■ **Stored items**
--- START ---
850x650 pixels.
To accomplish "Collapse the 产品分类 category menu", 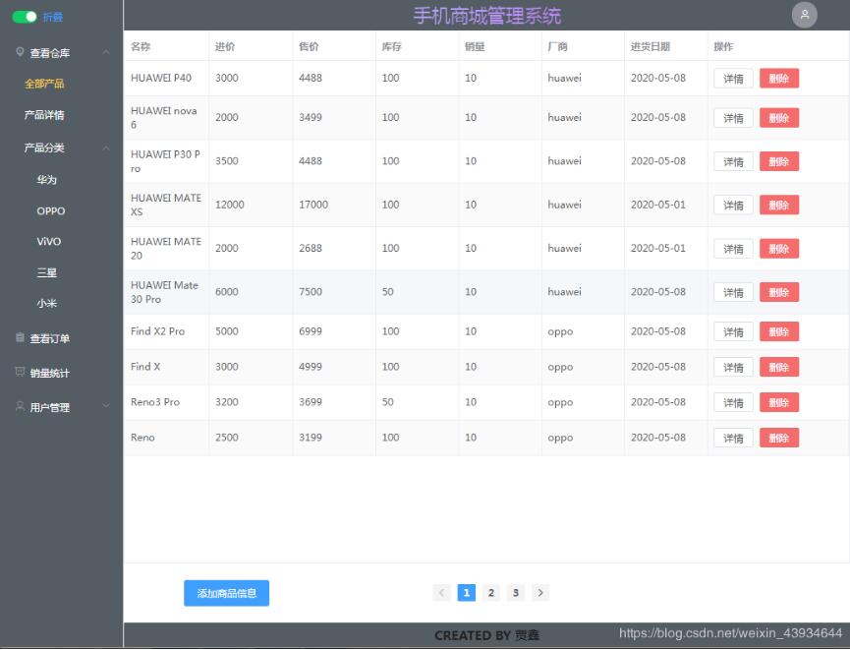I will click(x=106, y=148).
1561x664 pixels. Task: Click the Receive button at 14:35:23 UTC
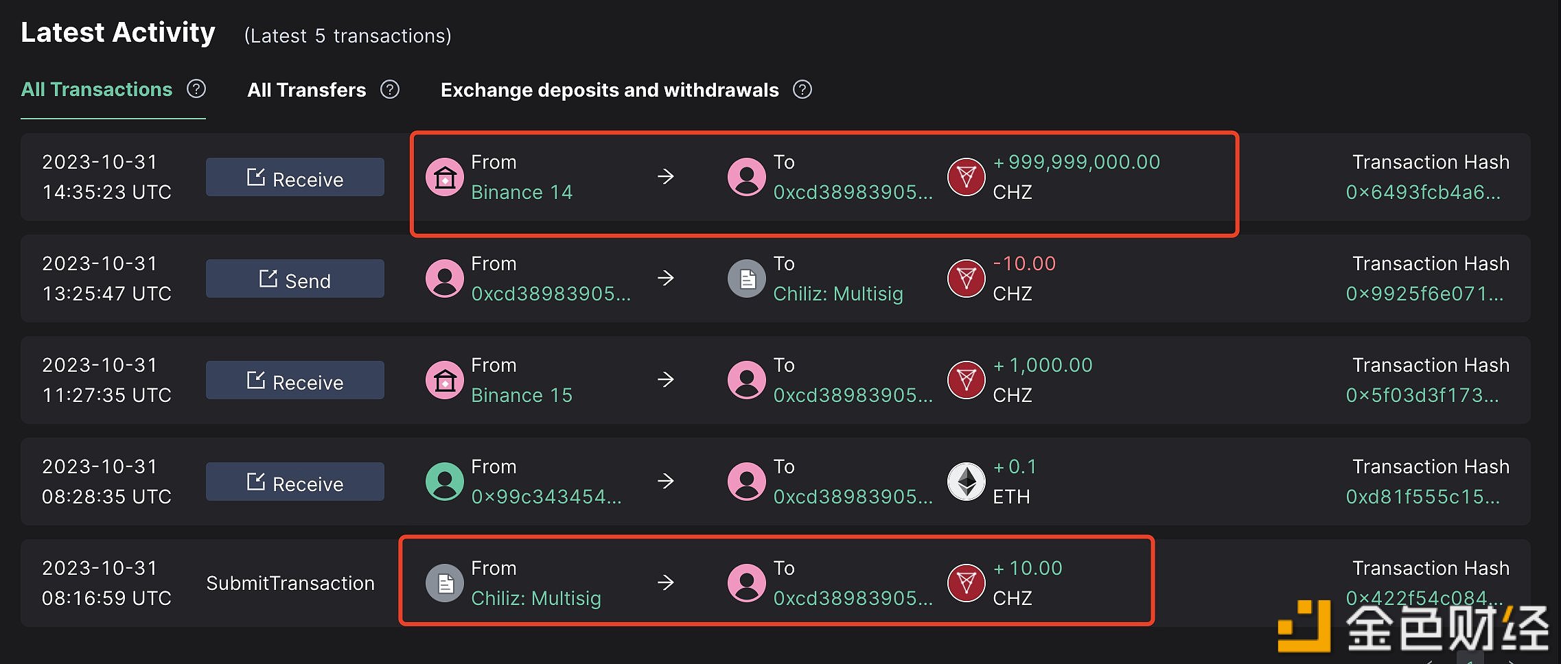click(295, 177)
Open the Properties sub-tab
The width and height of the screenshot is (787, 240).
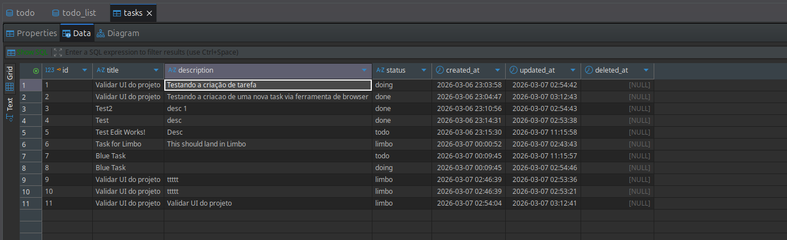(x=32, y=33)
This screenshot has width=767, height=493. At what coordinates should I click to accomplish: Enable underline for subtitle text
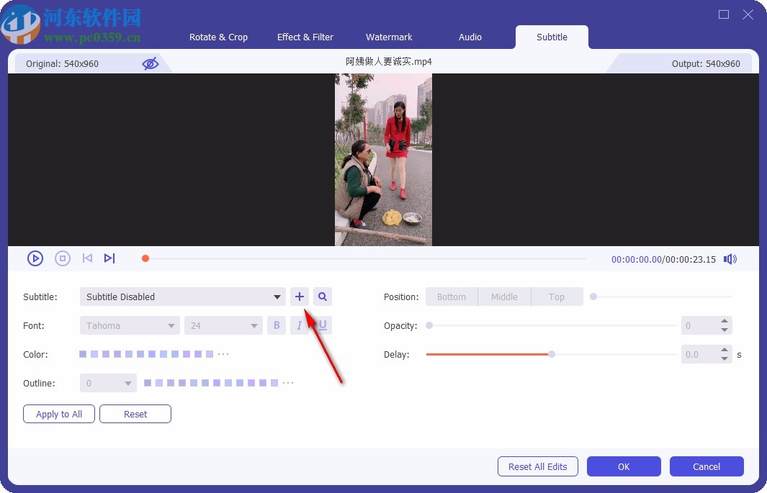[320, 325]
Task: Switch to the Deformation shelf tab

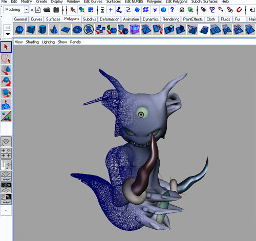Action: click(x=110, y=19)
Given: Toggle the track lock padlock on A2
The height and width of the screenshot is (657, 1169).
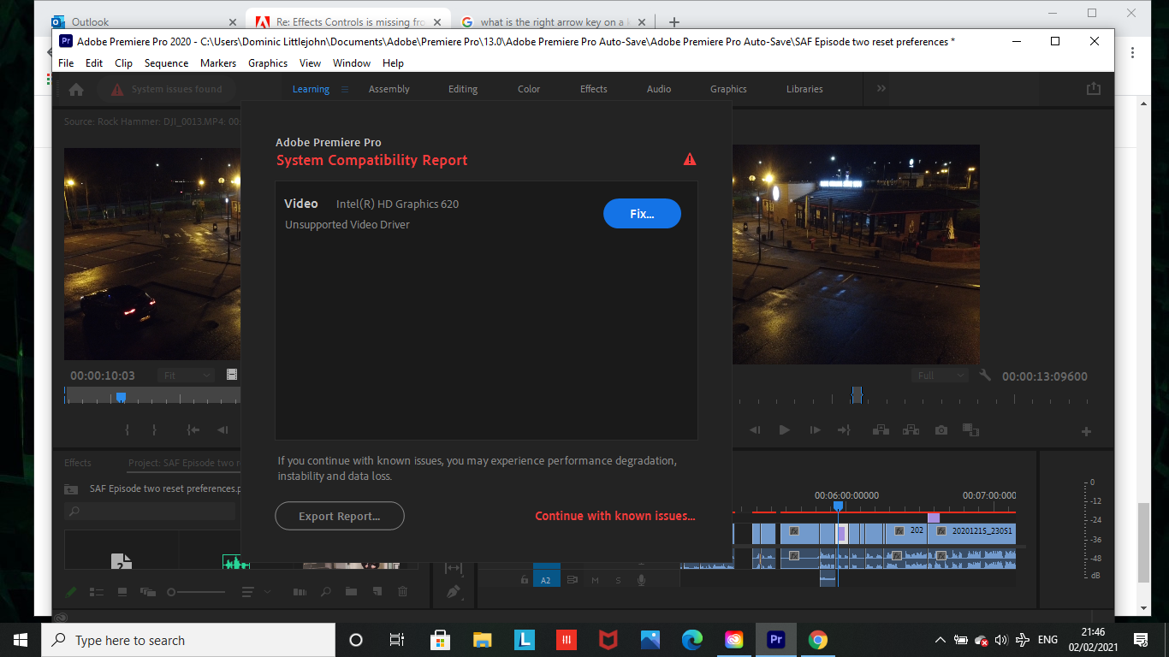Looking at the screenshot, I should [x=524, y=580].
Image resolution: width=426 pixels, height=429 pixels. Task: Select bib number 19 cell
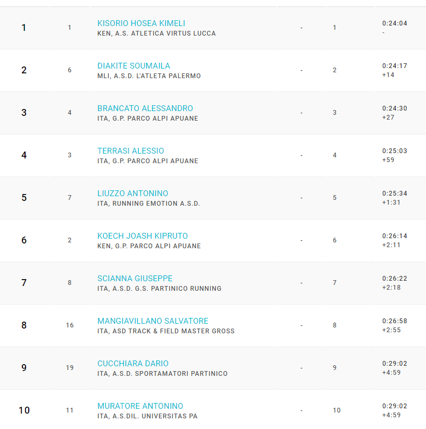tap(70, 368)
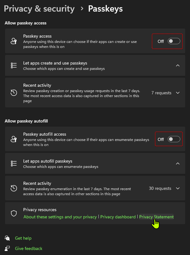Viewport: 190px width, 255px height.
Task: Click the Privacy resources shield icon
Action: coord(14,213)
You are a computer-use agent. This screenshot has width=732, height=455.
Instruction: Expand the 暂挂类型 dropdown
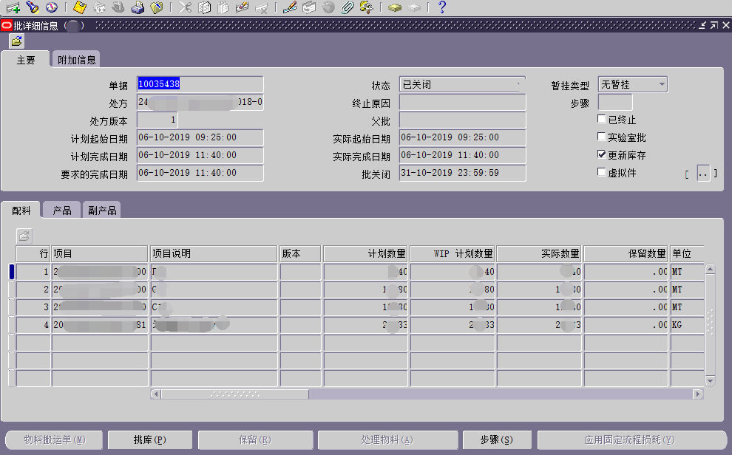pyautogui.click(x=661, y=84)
--- END ---
■ **Aim of the task**
Every line from the one containing "You are a computer-use" through the last line of the data, both included, is to be repeated exactly; the pictures are to be left out.

■ **Answer section**
You are a computer-use agent. This screenshot has width=732, height=455.
Instruction: Expand the 暂挂类型 dropdown
pyautogui.click(x=661, y=84)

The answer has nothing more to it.